__EXERCISE OBJECTIVE__:
Copy the records below line for line, keeping every character unchanged.

Records for finding items:

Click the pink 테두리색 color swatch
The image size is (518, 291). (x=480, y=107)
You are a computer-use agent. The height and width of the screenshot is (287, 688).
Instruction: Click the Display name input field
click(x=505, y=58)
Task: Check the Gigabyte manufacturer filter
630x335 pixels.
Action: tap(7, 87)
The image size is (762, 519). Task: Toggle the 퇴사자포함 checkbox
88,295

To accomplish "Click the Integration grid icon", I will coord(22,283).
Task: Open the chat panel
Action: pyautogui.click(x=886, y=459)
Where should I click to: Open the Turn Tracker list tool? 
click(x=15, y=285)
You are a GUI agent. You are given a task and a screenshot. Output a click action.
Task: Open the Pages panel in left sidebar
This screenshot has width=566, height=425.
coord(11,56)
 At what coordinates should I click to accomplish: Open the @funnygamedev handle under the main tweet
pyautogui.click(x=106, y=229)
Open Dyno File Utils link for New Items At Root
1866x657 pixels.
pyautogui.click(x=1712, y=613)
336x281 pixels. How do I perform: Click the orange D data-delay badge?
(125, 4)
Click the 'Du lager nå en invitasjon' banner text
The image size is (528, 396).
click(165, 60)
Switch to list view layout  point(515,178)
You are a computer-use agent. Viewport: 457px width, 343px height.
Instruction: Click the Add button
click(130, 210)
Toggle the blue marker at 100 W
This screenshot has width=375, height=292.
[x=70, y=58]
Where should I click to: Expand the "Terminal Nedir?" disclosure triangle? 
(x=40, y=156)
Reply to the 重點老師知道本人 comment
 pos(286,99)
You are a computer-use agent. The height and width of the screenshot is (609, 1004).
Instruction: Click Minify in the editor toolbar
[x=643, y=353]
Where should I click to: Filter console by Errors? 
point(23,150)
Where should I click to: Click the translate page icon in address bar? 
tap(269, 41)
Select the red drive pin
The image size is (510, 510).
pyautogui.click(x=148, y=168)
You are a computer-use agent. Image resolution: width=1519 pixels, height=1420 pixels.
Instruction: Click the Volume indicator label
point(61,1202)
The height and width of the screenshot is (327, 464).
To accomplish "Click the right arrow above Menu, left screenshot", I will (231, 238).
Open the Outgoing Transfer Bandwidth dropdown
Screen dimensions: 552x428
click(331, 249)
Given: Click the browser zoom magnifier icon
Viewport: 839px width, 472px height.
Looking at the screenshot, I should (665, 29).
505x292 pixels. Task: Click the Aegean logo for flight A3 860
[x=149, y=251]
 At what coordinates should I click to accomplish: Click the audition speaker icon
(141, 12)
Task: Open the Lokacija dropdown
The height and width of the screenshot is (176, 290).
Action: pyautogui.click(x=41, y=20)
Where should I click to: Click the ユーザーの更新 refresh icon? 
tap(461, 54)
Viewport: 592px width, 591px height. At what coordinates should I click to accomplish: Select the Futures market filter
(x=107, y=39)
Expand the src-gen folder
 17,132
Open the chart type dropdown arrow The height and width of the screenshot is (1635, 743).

__CORRECT OUTPUT__:
Click the pink 테두리색 color swatch
The image size is (518, 291). (x=480, y=107)
You are a computer-use agent. The height and width of the screenshot is (287, 688).
Instruction: Click the Display name input field
click(x=505, y=58)
Task: Check the Gigabyte manufacturer filter
630x335 pixels.
Action: tap(7, 87)
The image size is (762, 519). Task: Toggle the 퇴사자포함 checkbox
88,295

To accomplish "Click the Integration grid icon", I will coord(22,283).
Task: Open the chat panel
Action: pyautogui.click(x=886, y=459)
Where should I click to: Open the Turn Tracker list tool? 
click(x=15, y=285)
You are a GUI agent. You are given a task and a screenshot. Output a click action.
Task: Open the Pages panel in left sidebar
This screenshot has width=566, height=425.
coord(11,56)
 At what coordinates should I click to accomplish: Open the @funnygamedev handle under the main tweet
pyautogui.click(x=106, y=229)
Open Dyno File Utils link for New Items At Root
1866x657 pixels.
pyautogui.click(x=1712, y=613)
336x281 pixels. How do I perform: Click the orange D data-delay badge?
(125, 4)
Click the 'Du lager nå en invitasjon' banner text
The image size is (528, 396).
click(165, 60)
Switch to list view layout  point(515,178)
You are a computer-use agent. Viewport: 457px width, 343px height.
Instruction: Click the Add button
click(130, 210)
Toggle the blue marker at 100 W
This screenshot has width=375, height=292.
[x=70, y=58]
Where should I click to: Expand the "Terminal Nedir?" disclosure triangle? 
(x=40, y=156)
Reply to the 重點老師知道本人 comment
 pos(286,99)
You are a computer-use agent. The height and width of the screenshot is (609, 1004).
Instruction: Click Minify in the editor toolbar
[x=643, y=353]
Where should I click to: Filter console by Errors? 
point(23,150)
Where should I click to: Click the translate page icon in address bar? 
tap(269, 41)
Select the red drive pin
The image size is (510, 510).
pyautogui.click(x=148, y=168)
You are a computer-use agent. Image resolution: width=1519 pixels, height=1420 pixels.
Instruction: Click the Volume indicator label
point(61,1202)
The height and width of the screenshot is (327, 464).
To accomplish "Click the right arrow above Menu, left screenshot", I will (231, 238).
Open the Outgoing Transfer Bandwidth dropdown
Screen dimensions: 552x428
click(331, 249)
Given: Click the browser zoom magnifier icon
Viewport: 839px width, 472px height.
Looking at the screenshot, I should (665, 29).
505x292 pixels. Task: Click the Aegean logo for flight A3 860
[x=149, y=251]
 At what coordinates should I click to accomplish: Click the audition speaker icon
(141, 12)
Task: Open the Lokacija dropdown
The height and width of the screenshot is (176, 290).
Action: pyautogui.click(x=41, y=20)
Where should I click to: Click the ユーザーの更新 refresh icon? 
tap(461, 54)
Viewport: 592px width, 591px height. At what coordinates should I click to accomplish: Select the Futures market filter
(x=107, y=39)
Expand the src-gen folder
 17,132
Open the chart type dropdown arrow The height and width of the screenshot is (1635, 743).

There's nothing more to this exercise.